The team has built the mapping and localization service's back-end service by leveraging Colmap.
How it works
The team created a Python wrapper for common functionality of the above tools and exposed them as a RESTFUL API on the Web (https://github.com/wunan96nj/3d-mapping-localization-GPS).
Through this REST API, images can be supplied for reconstruction and other images can be supplied for localization. This RESTFUL API exposes the functions of the backend service on the Web. Its functions include uploading an image to the server under a user's specified workspace, building a 3D map with Colmap the server, and uploading an image to the server to localize the image under a specified workspace. The server also leverages the GPS provided with the uploaded images for reconstruction, scaling the reconstructed model to the actual size, and registering the map's origin to a GPS position. While for localization, once the server gets the pose of the query image in the map coordinate, it sends the pose and the GPS of the map's origin back to the client.

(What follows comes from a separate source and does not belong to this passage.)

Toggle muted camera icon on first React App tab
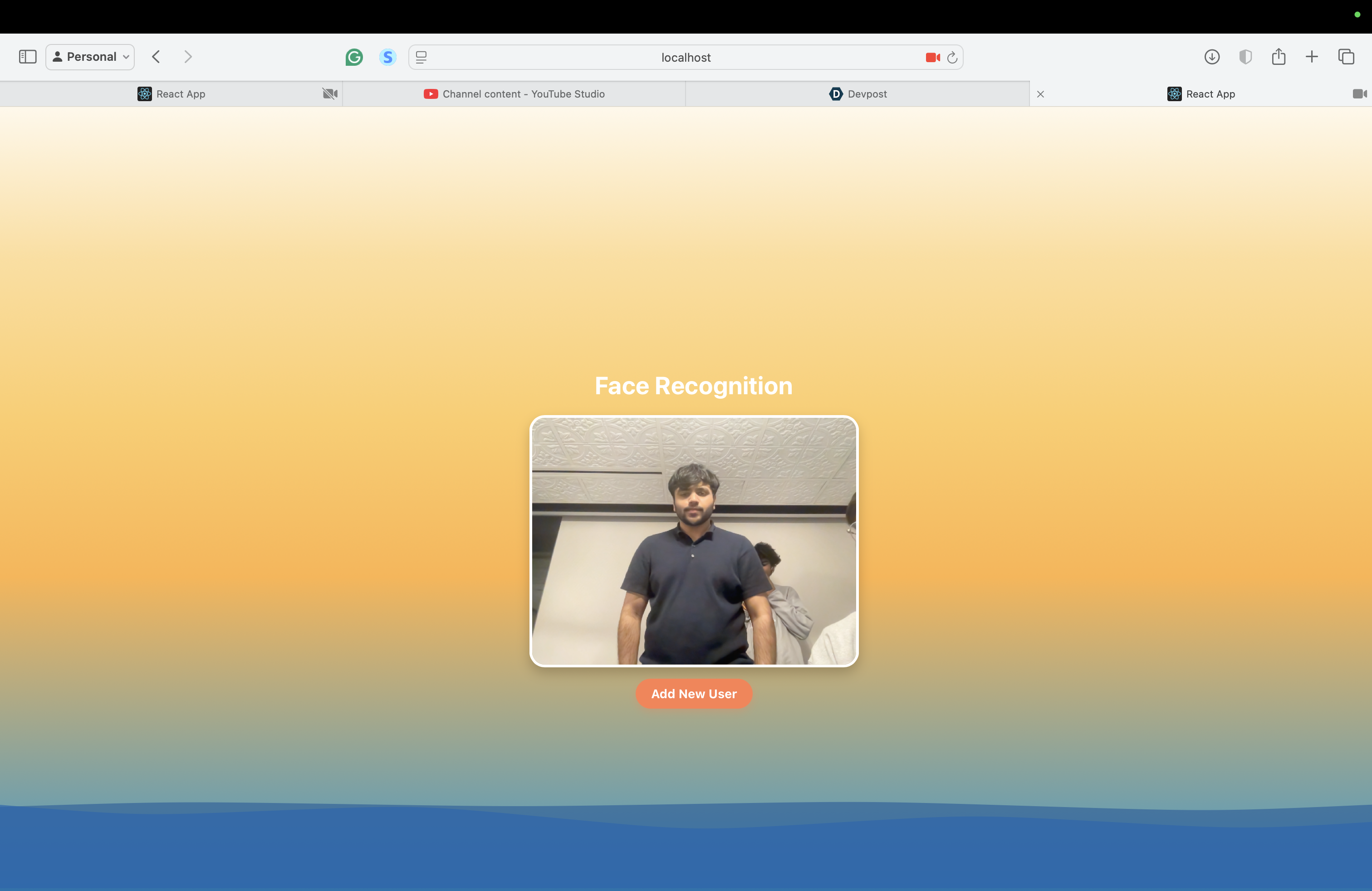1372x891 pixels. pos(330,94)
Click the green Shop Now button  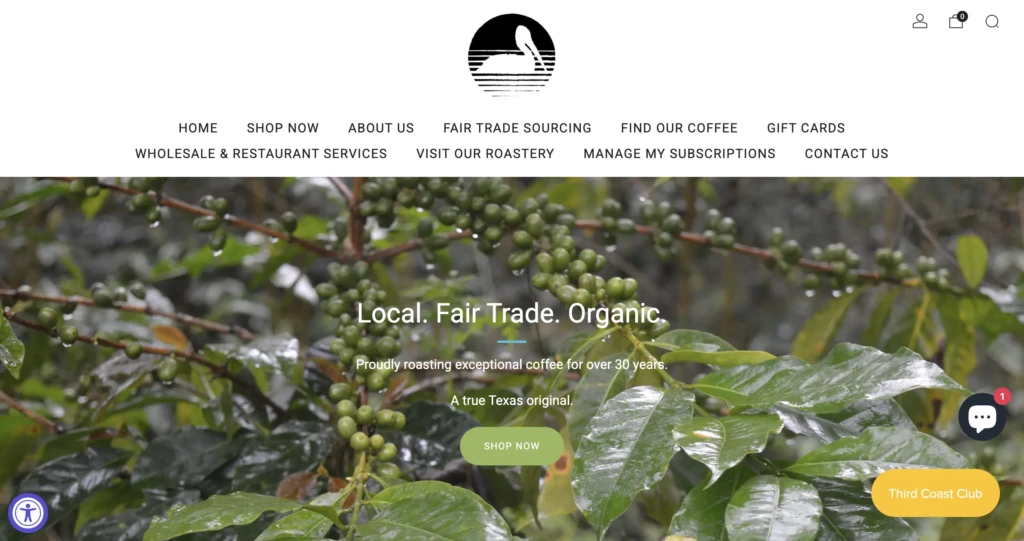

The team has enhanced the RESTFUL API implementation to follow the GeoPose protocol defined by OARC. An intermediate API runs on the same server to process the incoming GoePose requests, calculates the GPS and quaternion in ENU coordinate based on the pose sent back from our service, and then sends the Geopose response to the client following the GeoPose Protocol.
The next step is to accelerate the localization performance with hierarchical localization (https://github.com/cvg/Hierarchical-Localization, https://github.com/naver/kapture-localization).